Pour tout dire ou presque du féminin sans détour, pour mieux éclaircir le mystère qui l’entoure, foisonnant d’anecdotes, La chair interdite est avant tout un livre d’histoires de femmes.

 

Corpus Equi, roman

Perrin, 2013

Ni Pégase ni Bucéphale, ni Babieca ni Morzillo et autres montures chargées de mythologie et d’histoire, son cheval à elle s’appelait Zascandyl, et le monde de cette jeune fille se concentrait en lui. Cet amour était-il trop exclusif pour durer ? Lui mourut vilainement, elle eut un accident terrible. On peut vous dire à quatorze ans que vous ne remarcherez jamais plus, et se retrouver pourtant à trente ans sur un cheval au galop, dont le corps sacré et bouillant vous guérit de ces années de désespoir. Telle est la vertu de l’alliance millénaire entre l’homme et sa plus noble conquête, où brillèrent Bellérophon et Alexandre, le Cid et Hernan Cortès., évoqués ici en miroir d’une destinée d’aujourd’hui. Car ce livre, parcouru d’un frémissement envoûtant, est un moment d’histoire, servi par une écriture enchantée et inspirée, où se fondent le récit de la narratrice et l’expérience personnelle de l’auteur. Le cheval, ici, est aussi la métaphore du retour à l’enfance, du deuil éprouvé et surmonté, et du refus de la fatalité. La relation unique de l’homme et du cheval est un thème qui remonte au fond des âges, et n’a jamais cessé de susciter intérêt et passion.

 

Femmes de dictateur 2

Perrin, 2012

Leur main de fer n’avait d’égale que leur voix de velours. Castro, Saddam, Milosevic, l’Ayatollah Khomeiny, Kim Jong-il ou Ben Laden. Tous ont attisé des passions intenses, à la hauteur des terreurs qu’ils pouvaient inspirer. Au fil de ces pages, nous découvrons les témoignages des femmes qui les ont aimés, parfois à leurs dépens.
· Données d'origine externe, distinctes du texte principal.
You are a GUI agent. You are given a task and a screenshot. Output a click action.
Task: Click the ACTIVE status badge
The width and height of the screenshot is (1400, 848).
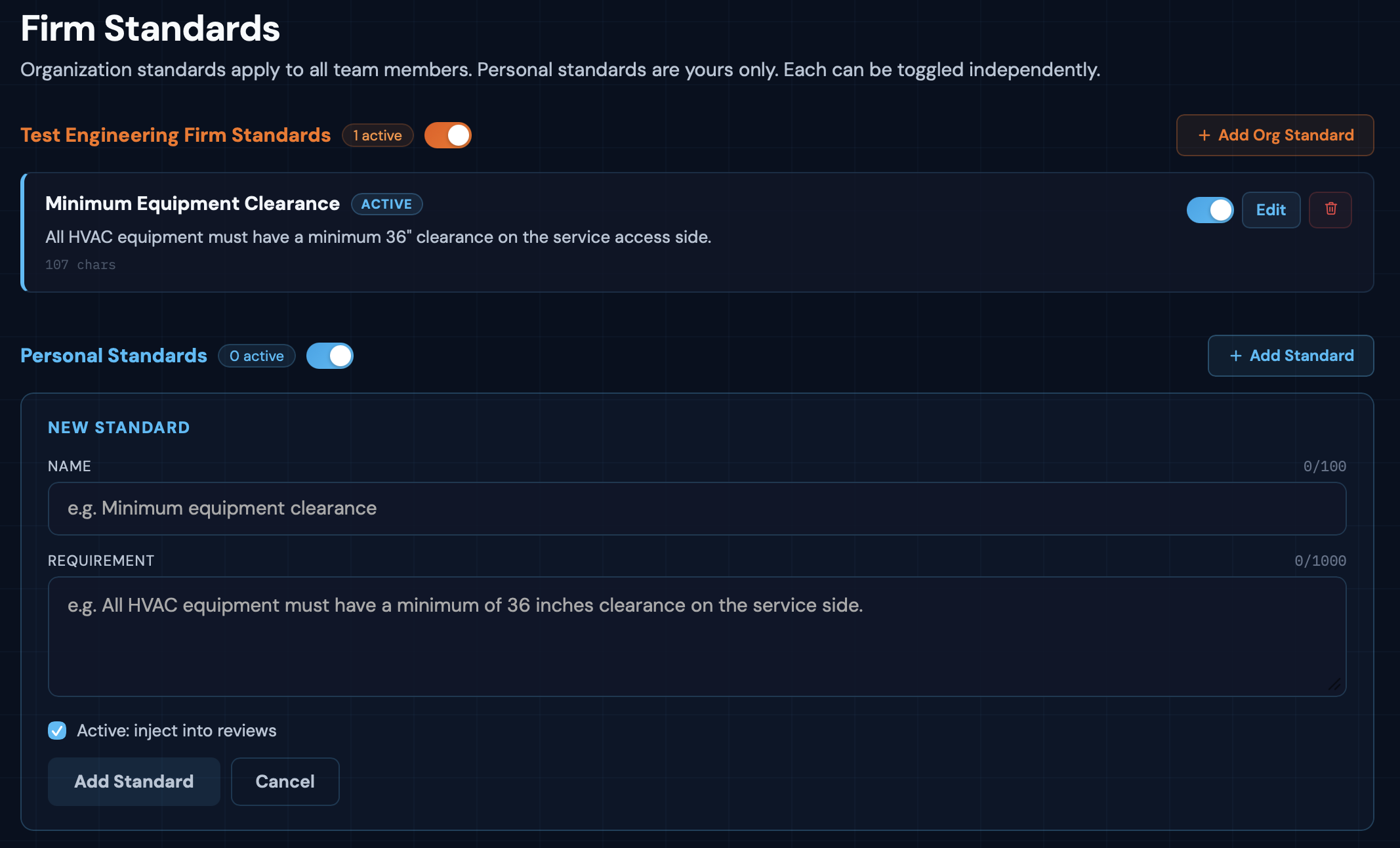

Elles dévoilent un raïs poète, un Lider Maximo volage, un Kim Jong-il régnant sur son harem… Autant de faces cachées qui, à l’ombre des palais, ont fait la grande histoire. « On est frappé par le pouvoir de séduction de ces hommes et du décalage entre leur image publique, leur action politique et la réalité de leur vie intime. » Bernard Lehut – RTL « Surprenant, passionnant de bout en bout, Femmes de dictateur est plus qu’un essai historique : une biopsie édifiante à la fois du pouvoir politique et du cour humain. » Jean-Christophe Buisson – Le Figaro Magazine

 

Femmes de Dictateur

Perrin, 2011

Elles s’appellent Nadia, Clara, Magda, Jiang Qing, Elena, Catherine, Mira… Ils s’appellent Lénine, Mussolini, Staline, Hitler, Salazar, Mao, Ceausescu, Bokassa, Milosevic. Épouses, compagnes, égéries, admiratrices, elles ont en commun d’être à la fois amoureuses et triomphantes, trompées et sacrifiées, parfois jusqu’à la mort. A leurs hommes cruels, violents et tyranniques, elles font croire qu’ils sont beaux, charmeurs, tout puissants. Car la sexualité est l’un des ressorts du pouvoir absolu, et les dictateurs ont besoin d’enrôler les femmes dans leurs entreprises de domination.

Ce livre raconte par le menu les rencontres, les stratégies de séduction, les rapports amoureux, l’intervention de la politique, et les destinées diverses, souvent tragiques, des femmes qui ont croisé le chemin et passé par le lit des dictateurs.